■ TASK INSTRUCTIONS:
An image-free, exact copy of the records below is required.

■ DATA EXTRACTS:

-=-=-

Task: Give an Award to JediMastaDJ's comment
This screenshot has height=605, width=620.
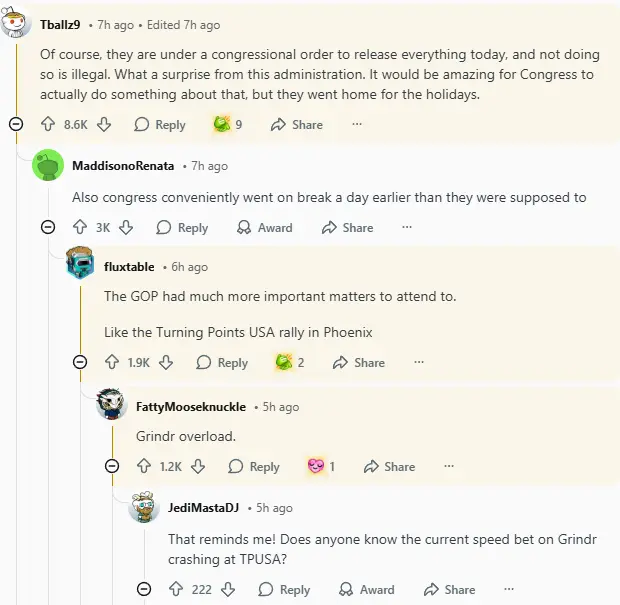Action: pyautogui.click(x=365, y=589)
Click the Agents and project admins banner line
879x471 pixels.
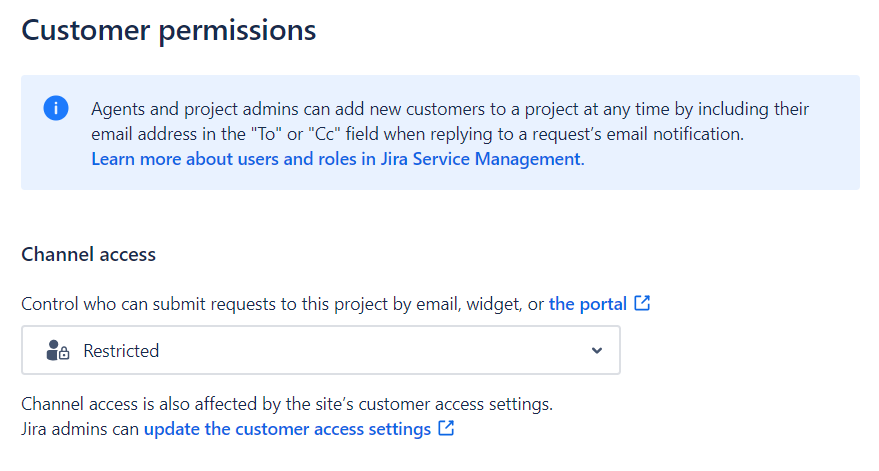450,109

-=-=-

■ OUTPUT FOR THIS EXERCISE:
Task: Give an Award to JediMastaDJ's comment
This screenshot has height=605, width=620.
Action: pyautogui.click(x=365, y=589)
Click the Agents and project admins banner line
879x471 pixels.
450,109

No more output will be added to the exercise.